**Dataset excerpts:**
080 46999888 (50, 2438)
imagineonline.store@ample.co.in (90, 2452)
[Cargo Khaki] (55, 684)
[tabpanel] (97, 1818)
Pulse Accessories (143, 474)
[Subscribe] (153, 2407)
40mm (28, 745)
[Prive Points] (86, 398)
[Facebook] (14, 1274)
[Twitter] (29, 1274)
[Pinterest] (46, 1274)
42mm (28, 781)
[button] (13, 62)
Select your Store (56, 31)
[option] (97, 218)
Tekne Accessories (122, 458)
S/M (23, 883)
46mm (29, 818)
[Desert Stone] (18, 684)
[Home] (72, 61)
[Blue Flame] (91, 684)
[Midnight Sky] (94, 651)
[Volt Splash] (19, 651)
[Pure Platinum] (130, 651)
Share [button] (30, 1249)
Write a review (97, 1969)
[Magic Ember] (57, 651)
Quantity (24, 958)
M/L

* * *

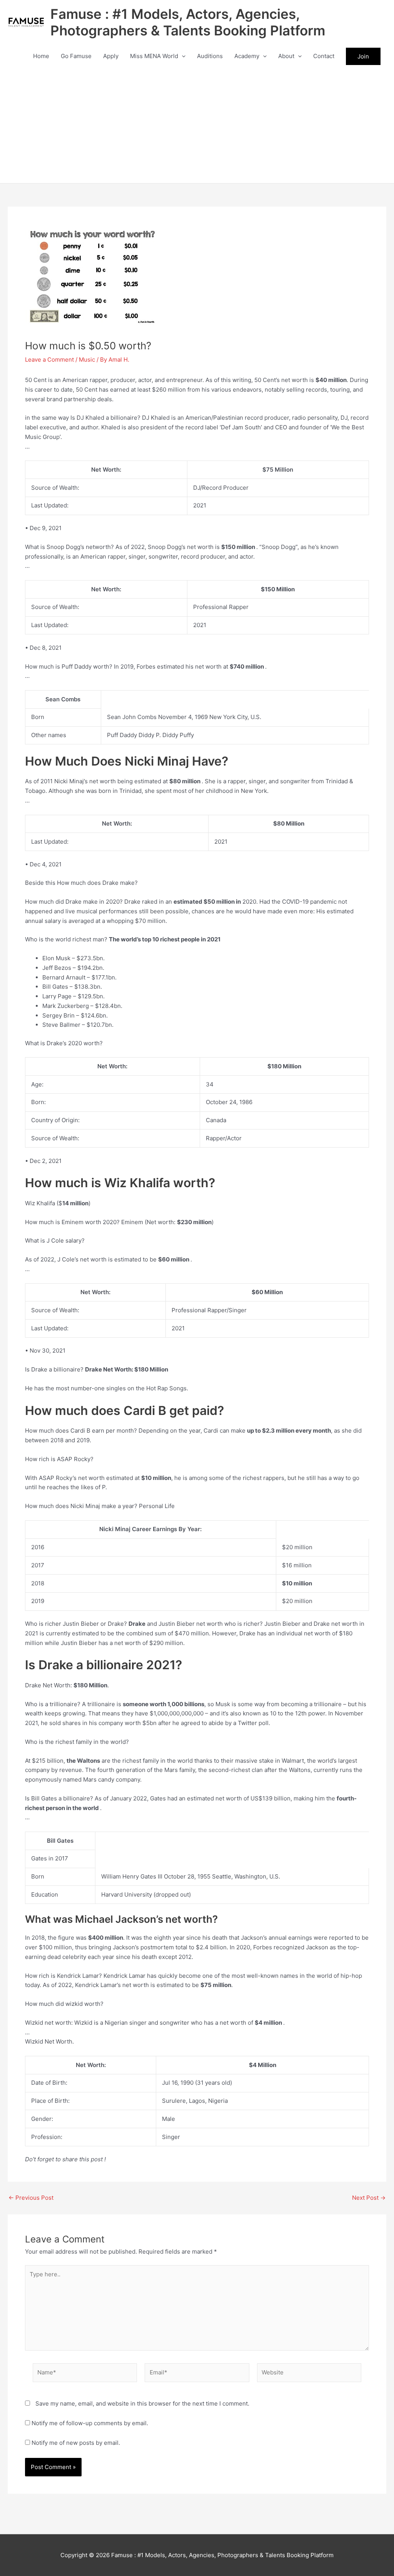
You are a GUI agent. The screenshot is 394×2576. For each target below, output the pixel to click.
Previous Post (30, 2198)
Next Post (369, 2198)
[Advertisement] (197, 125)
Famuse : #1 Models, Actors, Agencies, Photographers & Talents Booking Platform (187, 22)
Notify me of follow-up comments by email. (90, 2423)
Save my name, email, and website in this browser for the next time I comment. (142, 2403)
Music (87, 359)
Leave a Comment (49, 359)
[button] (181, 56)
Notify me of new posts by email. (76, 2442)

**Problem to solve:** What lines in the entries contain "email"? Report each one by copying it.

**Task output:**
Notify me of follow-up comments by email. (90, 2423)
Save my name, email, and website in this browser for the next time I comment. (142, 2403)
Notify me of new posts by email. (76, 2442)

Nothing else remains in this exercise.